Since this book was released, several minister friends have suggested it. Now I know why.

My first Tripp book was Awe. So I expected the candor of his writing. But his candor isn’t meant to only cut; it is meant more to heal. If you are a minister who knows you need healing along with everyone else, this book should be in your cart.

No one is more influential in your life then you are, because no one talks to you more than you do.

When people are your substitute messiah (you need their respect and support in order to continue), it’s hard to be honest with them about your sins, weaknesses, and failures.

The big crisis of the church is not that we are easily dissatisfied but that we are all too easily satisfied.

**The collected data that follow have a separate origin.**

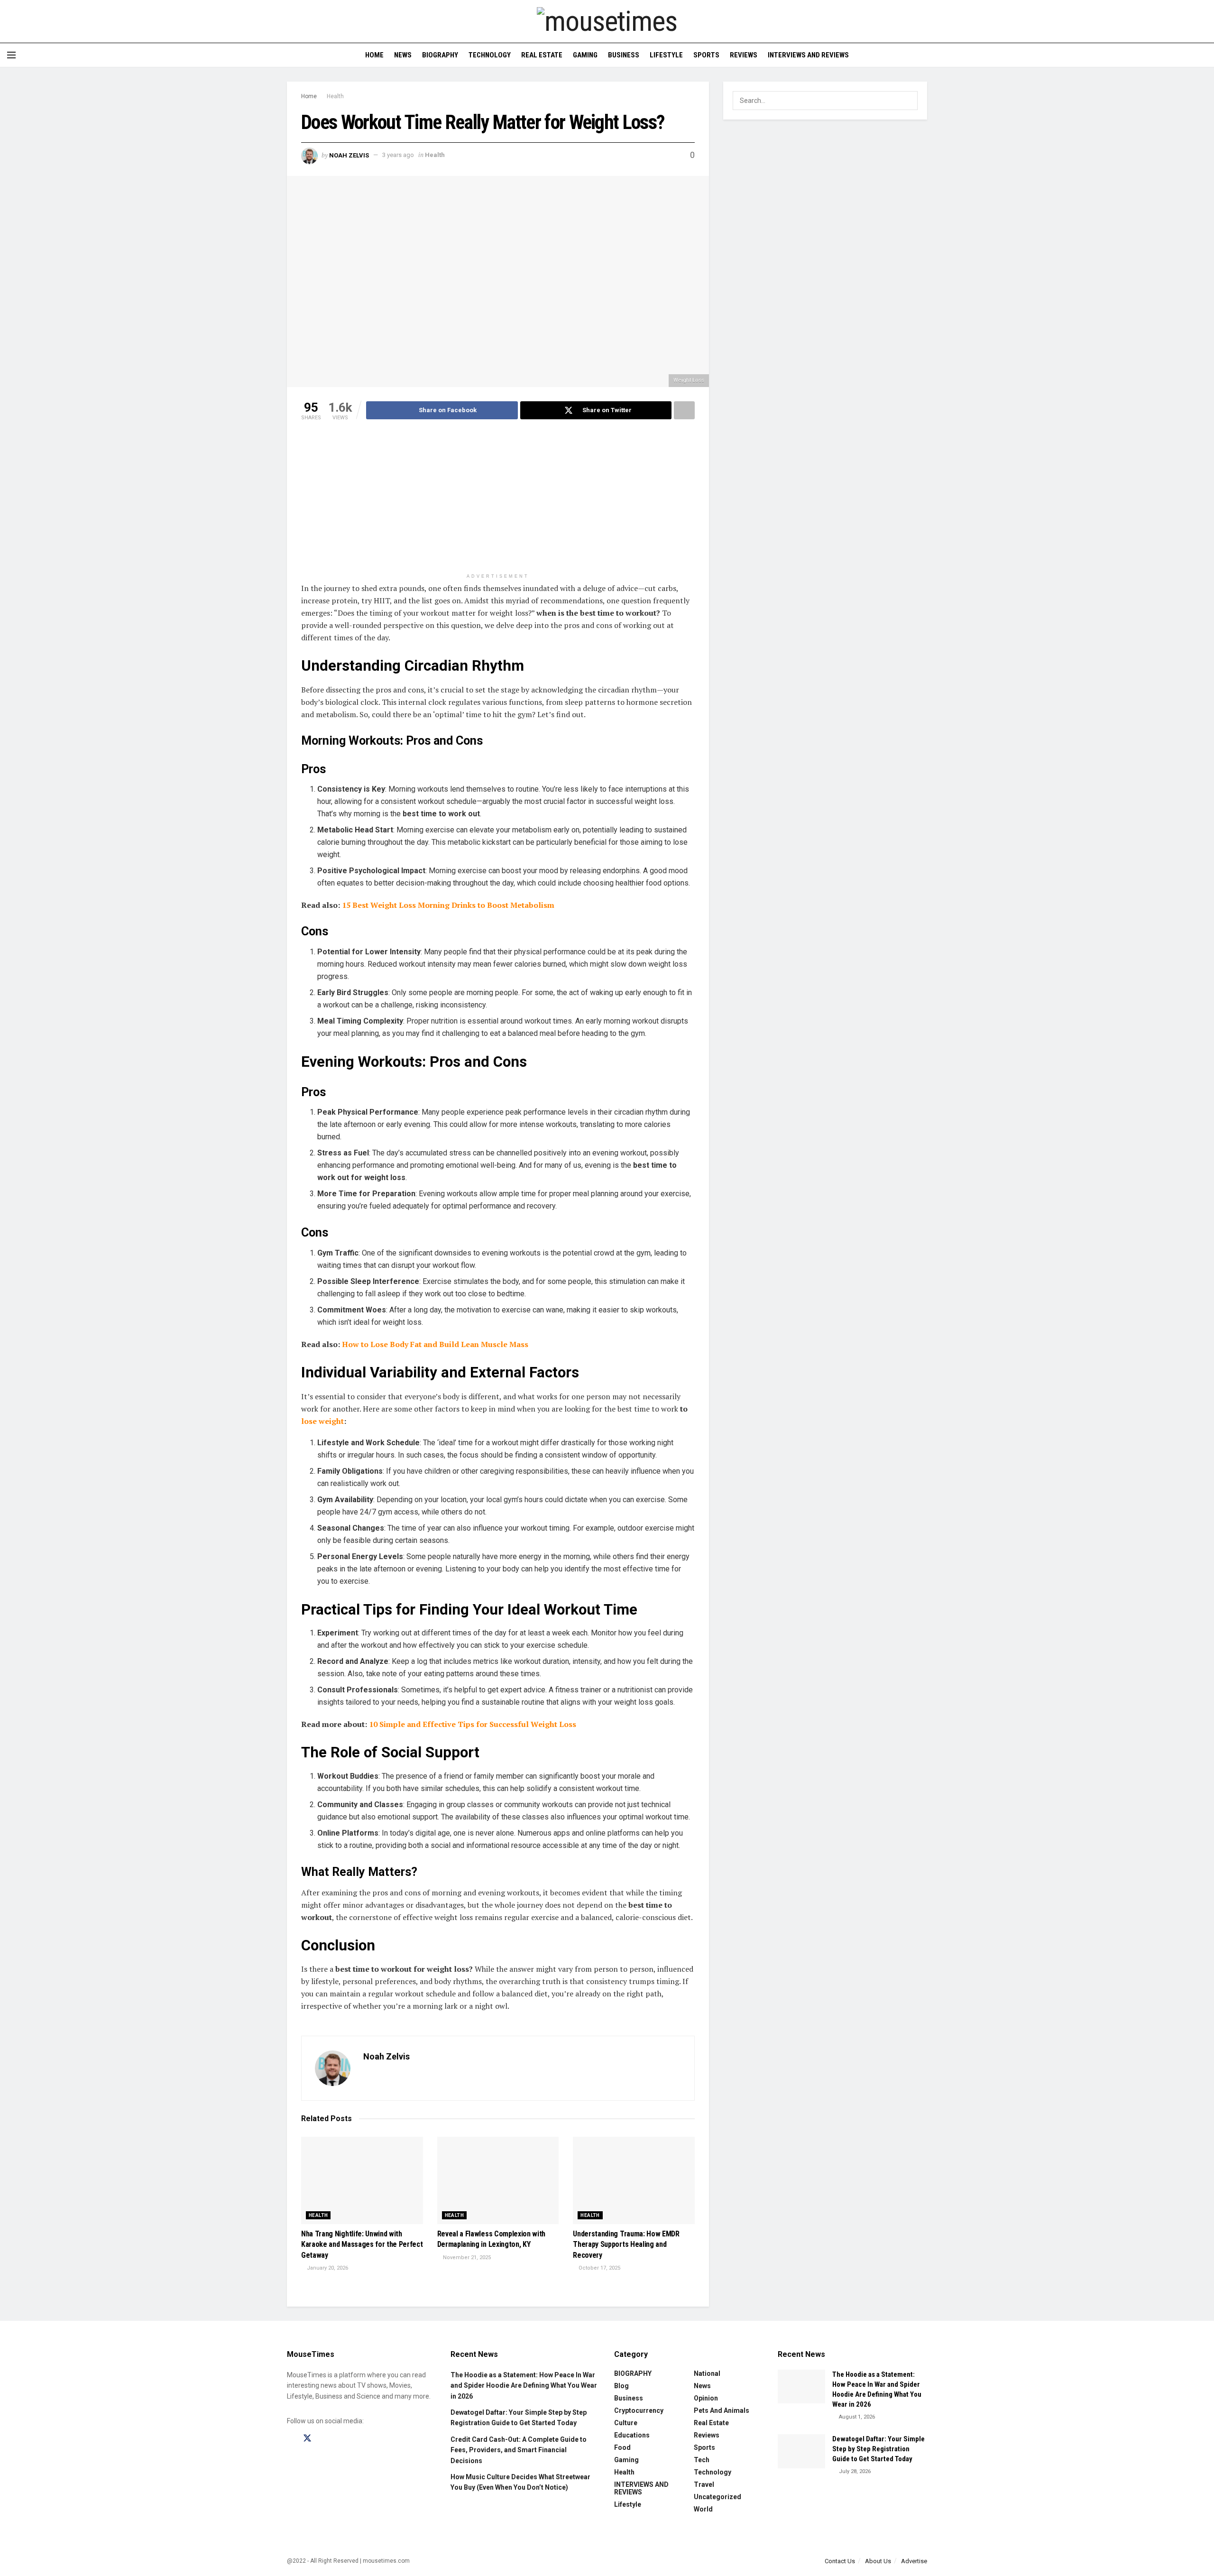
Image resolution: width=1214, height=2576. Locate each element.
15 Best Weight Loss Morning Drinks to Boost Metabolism (448, 905)
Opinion (706, 2398)
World (703, 2509)
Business (623, 55)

Every person still living with sin inside is a very skilled self-swindler.

The greatest danger in my life exists inside of me and not outside of me.

You have to live with realistic expectations.

In the intersection between the promises of God and the details of your situation, what you do with your mind is very important.

Security is never to be found in our attempt to figure it all out.

Mediocrity is a heart problem.

You can actually be mature in your understanding of God’s sovereignty but live a life of fear, because in your immaturity you have attached your security more to your control into God’s wise rule.

You must think of yourself not only as an instrument of ministry but also as a recipient.

One of the scandals of hordes of churches is that no one is pastoring their pastor.

These quotes should encourage ministers to see what deep guidance, counsel, and encouragement Tripp provides you in this book. To those under ministers, you could also benefit from reading this book in order to know how to pray for them and seek to encourage them wherever and whenever it is appropriate to do so in their dangerous calling.